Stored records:
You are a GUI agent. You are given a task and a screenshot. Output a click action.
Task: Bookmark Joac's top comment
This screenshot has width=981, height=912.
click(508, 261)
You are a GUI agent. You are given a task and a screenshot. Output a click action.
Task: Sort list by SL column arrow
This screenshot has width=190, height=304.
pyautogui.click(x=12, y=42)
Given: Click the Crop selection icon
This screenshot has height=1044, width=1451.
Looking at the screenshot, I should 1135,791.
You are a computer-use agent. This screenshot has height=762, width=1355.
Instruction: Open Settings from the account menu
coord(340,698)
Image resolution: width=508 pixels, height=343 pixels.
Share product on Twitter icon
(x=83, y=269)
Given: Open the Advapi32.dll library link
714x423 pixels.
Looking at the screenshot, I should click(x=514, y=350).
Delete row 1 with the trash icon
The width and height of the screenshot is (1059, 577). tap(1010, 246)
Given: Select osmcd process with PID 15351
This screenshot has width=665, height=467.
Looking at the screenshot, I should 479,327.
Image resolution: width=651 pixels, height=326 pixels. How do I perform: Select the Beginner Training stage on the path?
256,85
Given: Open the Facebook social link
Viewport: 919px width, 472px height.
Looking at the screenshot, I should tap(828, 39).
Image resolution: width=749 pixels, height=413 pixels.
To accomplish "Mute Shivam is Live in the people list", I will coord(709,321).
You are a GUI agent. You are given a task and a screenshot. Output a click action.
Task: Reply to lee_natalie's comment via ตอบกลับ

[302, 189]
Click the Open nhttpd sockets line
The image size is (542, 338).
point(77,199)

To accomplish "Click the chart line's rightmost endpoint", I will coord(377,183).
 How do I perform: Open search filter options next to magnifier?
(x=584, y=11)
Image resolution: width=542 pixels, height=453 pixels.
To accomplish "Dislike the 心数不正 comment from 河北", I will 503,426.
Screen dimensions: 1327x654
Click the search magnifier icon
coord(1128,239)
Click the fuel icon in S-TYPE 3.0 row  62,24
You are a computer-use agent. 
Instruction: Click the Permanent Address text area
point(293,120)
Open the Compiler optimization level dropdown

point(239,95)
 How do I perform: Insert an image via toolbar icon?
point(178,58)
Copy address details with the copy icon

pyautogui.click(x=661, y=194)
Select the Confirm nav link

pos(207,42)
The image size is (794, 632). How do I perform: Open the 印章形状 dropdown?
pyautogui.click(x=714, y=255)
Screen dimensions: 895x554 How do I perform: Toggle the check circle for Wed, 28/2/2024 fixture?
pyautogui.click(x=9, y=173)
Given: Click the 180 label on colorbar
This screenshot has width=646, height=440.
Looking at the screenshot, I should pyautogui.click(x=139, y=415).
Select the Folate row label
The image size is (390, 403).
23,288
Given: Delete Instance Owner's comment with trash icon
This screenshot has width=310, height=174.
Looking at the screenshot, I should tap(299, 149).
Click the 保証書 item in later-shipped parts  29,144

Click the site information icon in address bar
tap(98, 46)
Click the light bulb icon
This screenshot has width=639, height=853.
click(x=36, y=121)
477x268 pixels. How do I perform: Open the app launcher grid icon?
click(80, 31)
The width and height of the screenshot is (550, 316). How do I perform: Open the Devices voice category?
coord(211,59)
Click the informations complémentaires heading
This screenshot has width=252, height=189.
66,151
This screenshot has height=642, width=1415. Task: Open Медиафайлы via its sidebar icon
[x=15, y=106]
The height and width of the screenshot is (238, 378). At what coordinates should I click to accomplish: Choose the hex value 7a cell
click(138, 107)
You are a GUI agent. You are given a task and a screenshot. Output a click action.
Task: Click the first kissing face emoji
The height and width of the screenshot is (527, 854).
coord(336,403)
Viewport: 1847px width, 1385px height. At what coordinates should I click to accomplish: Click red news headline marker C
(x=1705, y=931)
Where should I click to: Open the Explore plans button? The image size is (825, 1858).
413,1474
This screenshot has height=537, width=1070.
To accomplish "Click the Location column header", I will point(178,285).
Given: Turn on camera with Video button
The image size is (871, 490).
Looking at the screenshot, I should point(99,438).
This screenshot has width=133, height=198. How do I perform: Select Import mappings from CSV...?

ACTIVITY →
Every entry above needs to be duplicated exactly.

FINISHED TASK →
You are a GUI agent. You are given a task and a screenshot. Output a click action.
Task: Bookmark Joac's top comment
This screenshot has width=981, height=912.
click(508, 261)
You are a GUI agent. You are given a task and a screenshot. Output a click action.
Task: Sort list by SL column arrow
This screenshot has width=190, height=304.
pyautogui.click(x=12, y=42)
Given: Click the Crop selection icon
This screenshot has height=1044, width=1451.
Looking at the screenshot, I should 1135,791.
You are a computer-use agent. This screenshot has height=762, width=1355.
Instruction: Open Settings from the account menu
coord(340,698)
Image resolution: width=508 pixels, height=343 pixels.
Share product on Twitter icon
(x=83, y=269)
Given: Open the Advapi32.dll library link
714x423 pixels.
Looking at the screenshot, I should click(x=514, y=350).
Delete row 1 with the trash icon
The width and height of the screenshot is (1059, 577). tap(1010, 246)
Given: Select osmcd process with PID 15351
This screenshot has width=665, height=467.
Looking at the screenshot, I should 479,327.
Image resolution: width=651 pixels, height=326 pixels. How do I perform: Select the Beginner Training stage on the path?
256,85
Given: Open the Facebook social link
Viewport: 919px width, 472px height.
Looking at the screenshot, I should tap(828, 39).
Image resolution: width=749 pixels, height=413 pixels.
To accomplish "Mute Shivam is Live in the people list", I will coord(709,321).
You are a GUI agent. You are given a task and a screenshot. Output a click action.
Task: Reply to lee_natalie's comment via ตอบกลับ

[302, 189]
Click the Open nhttpd sockets line
The image size is (542, 338).
point(77,199)

To accomplish "Click the chart line's rightmost endpoint", I will coord(377,183).
 How do I perform: Open search filter options next to magnifier?
(x=584, y=11)
Image resolution: width=542 pixels, height=453 pixels.
To accomplish "Dislike the 心数不正 comment from 河北", I will 503,426.
Screen dimensions: 1327x654
Click the search magnifier icon
coord(1128,239)
Click the fuel icon in S-TYPE 3.0 row  62,24
You are a computer-use agent. 
Instruction: Click the Permanent Address text area
point(293,120)
Open the Compiler optimization level dropdown

point(239,95)
 How do I perform: Insert an image via toolbar icon?
point(178,58)
Copy address details with the copy icon

pyautogui.click(x=661, y=194)
Select the Confirm nav link

pos(207,42)
The image size is (794, 632). How do I perform: Open the 印章形状 dropdown?
pyautogui.click(x=714, y=255)
Screen dimensions: 895x554 How do I perform: Toggle the check circle for Wed, 28/2/2024 fixture?
pyautogui.click(x=9, y=173)
Given: Click the 180 label on colorbar
This screenshot has width=646, height=440.
Looking at the screenshot, I should pyautogui.click(x=139, y=415).
Select the Folate row label
The image size is (390, 403).
23,288
Given: Delete Instance Owner's comment with trash icon
This screenshot has width=310, height=174.
Looking at the screenshot, I should tap(299, 149).
Click the 保証書 item in later-shipped parts  29,144

Click the site information icon in address bar
tap(98, 46)
Click the light bulb icon
This screenshot has width=639, height=853.
click(x=36, y=121)
477x268 pixels. How do I perform: Open the app launcher grid icon?
click(80, 31)
The width and height of the screenshot is (550, 316). How do I perform: Open the Devices voice category?
coord(211,59)
Click the informations complémentaires heading
This screenshot has width=252, height=189.
66,151
This screenshot has height=642, width=1415. Task: Open Медиафайлы via its sidebar icon
[x=15, y=106]
The height and width of the screenshot is (238, 378). At what coordinates should I click to accomplish: Choose the hex value 7a cell
click(138, 107)
You are a GUI agent. You are given a task and a screenshot. Output a click action.
Task: Click the first kissing face emoji
The height and width of the screenshot is (527, 854).
coord(336,403)
Viewport: 1847px width, 1385px height. At what coordinates should I click to accomplish: Click red news headline marker C
(x=1705, y=931)
Where should I click to: Open the Explore plans button? The image size is (825, 1858).
413,1474
This screenshot has height=537, width=1070.
To accomplish "Click the Location column header", I will point(178,285).
Given: Turn on camera with Video button
The image size is (871, 490).
Looking at the screenshot, I should point(99,438).
This screenshot has width=133, height=198. How do I perform: Select Import mappings from CSV...?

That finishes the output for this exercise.